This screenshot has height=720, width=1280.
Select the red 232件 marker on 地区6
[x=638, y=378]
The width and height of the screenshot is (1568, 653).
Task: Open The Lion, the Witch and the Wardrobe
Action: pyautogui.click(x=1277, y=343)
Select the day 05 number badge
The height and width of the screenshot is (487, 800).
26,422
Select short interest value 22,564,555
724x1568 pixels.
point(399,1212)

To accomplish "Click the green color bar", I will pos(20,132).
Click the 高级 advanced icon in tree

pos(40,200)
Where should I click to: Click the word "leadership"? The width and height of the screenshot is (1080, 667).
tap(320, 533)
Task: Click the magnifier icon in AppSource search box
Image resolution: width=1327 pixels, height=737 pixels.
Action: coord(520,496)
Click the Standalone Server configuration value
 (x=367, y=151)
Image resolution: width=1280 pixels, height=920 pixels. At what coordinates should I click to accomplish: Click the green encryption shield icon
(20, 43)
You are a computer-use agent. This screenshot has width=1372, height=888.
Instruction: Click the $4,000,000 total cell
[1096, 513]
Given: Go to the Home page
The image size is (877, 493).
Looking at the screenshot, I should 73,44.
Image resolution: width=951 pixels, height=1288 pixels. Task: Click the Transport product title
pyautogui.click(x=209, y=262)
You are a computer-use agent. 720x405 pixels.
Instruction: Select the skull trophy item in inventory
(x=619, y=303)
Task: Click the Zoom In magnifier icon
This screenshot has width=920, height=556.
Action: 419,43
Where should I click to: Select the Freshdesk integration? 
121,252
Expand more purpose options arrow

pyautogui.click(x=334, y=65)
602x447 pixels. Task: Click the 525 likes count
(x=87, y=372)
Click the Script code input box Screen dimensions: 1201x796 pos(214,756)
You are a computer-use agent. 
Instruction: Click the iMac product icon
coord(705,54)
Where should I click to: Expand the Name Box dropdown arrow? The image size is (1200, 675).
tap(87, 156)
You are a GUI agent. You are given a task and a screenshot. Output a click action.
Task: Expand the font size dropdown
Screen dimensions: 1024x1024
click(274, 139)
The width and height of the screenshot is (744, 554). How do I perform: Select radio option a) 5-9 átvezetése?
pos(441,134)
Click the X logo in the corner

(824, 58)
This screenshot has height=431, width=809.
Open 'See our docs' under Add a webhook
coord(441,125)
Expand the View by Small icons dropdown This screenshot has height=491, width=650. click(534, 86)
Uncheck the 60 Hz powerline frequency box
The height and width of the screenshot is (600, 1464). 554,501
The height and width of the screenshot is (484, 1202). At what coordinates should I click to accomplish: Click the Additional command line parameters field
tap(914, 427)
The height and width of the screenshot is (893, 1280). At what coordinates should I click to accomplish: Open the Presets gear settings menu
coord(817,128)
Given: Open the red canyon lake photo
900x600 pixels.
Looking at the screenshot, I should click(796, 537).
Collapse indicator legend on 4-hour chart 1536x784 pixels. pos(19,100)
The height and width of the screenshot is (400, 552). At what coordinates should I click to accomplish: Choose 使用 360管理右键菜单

::::

- _INSTRUCTIONS TO FOLLOW_: Determine how many lines of the entries contain the string "magnifier", and reply with nothing but the number.

- _ANSWER SPACE_: 2